* [What to work on]
Find the line containing "For every named" in the listing below. Repeat it exactly, along with each following line up to and including the one containing "Tees (259, 75)".
Provided records Block Start
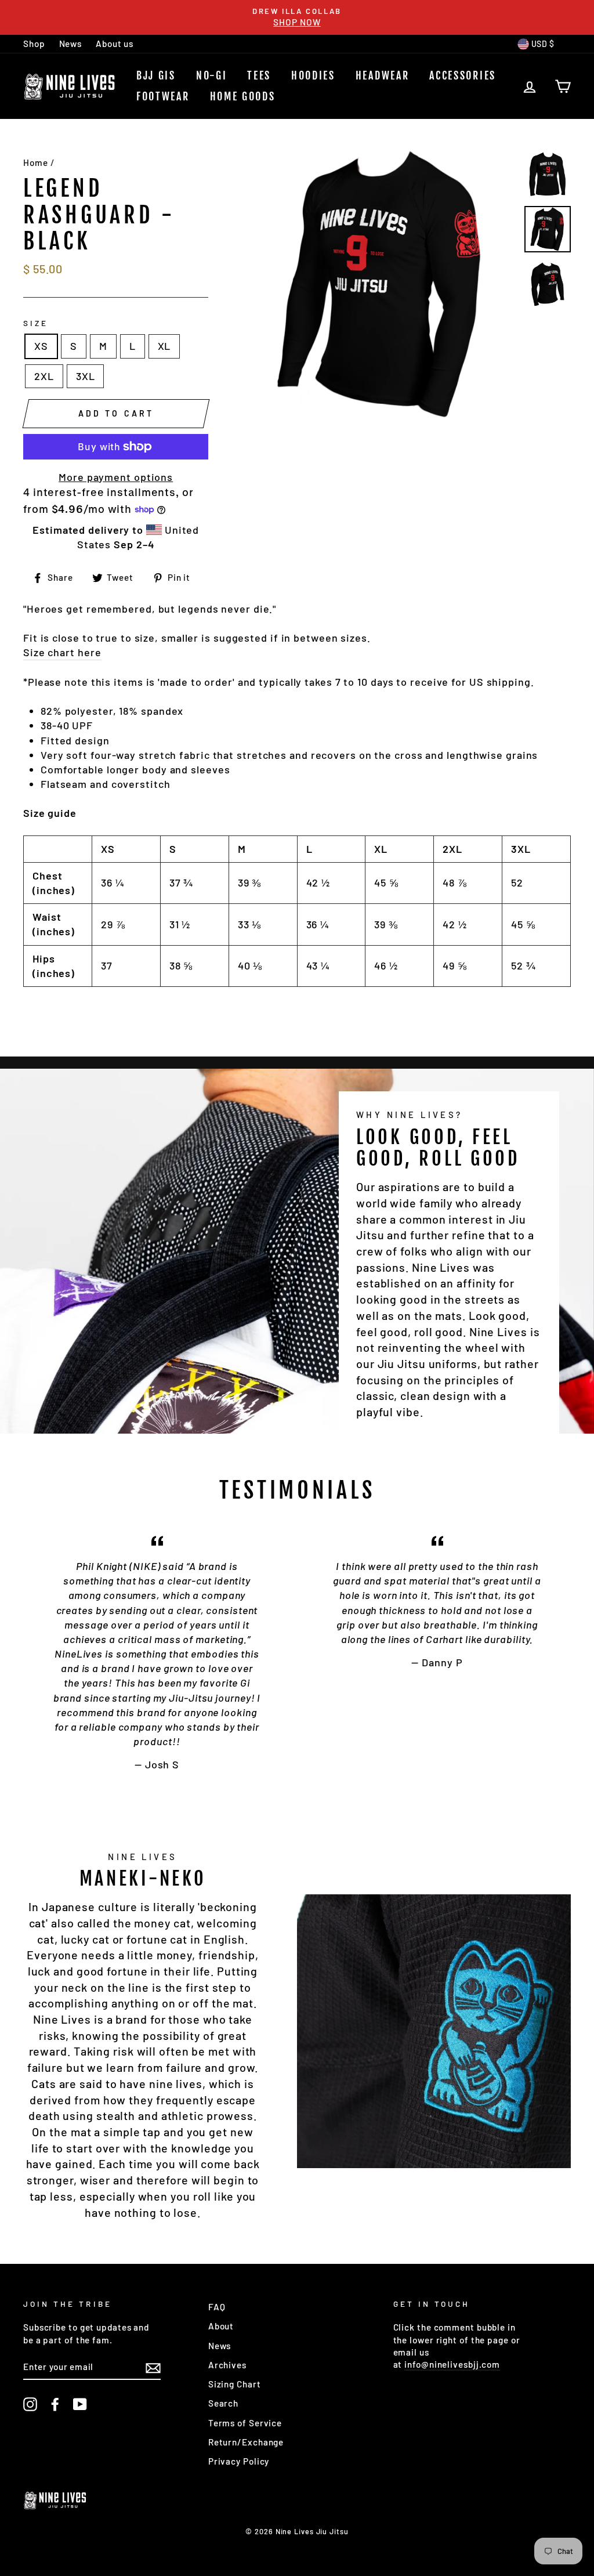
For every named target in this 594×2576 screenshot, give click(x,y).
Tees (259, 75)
Provided records Block End
Provided records Block Start
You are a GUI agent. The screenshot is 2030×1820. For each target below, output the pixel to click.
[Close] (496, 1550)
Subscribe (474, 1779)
Provided records Block End
Provided records Block Start
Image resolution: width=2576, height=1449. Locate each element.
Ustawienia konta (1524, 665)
Provided records Block End
* [Solution for this problem]
For every named target in this 594×2576 screenshot, give click(x,y).
Tees (259, 75)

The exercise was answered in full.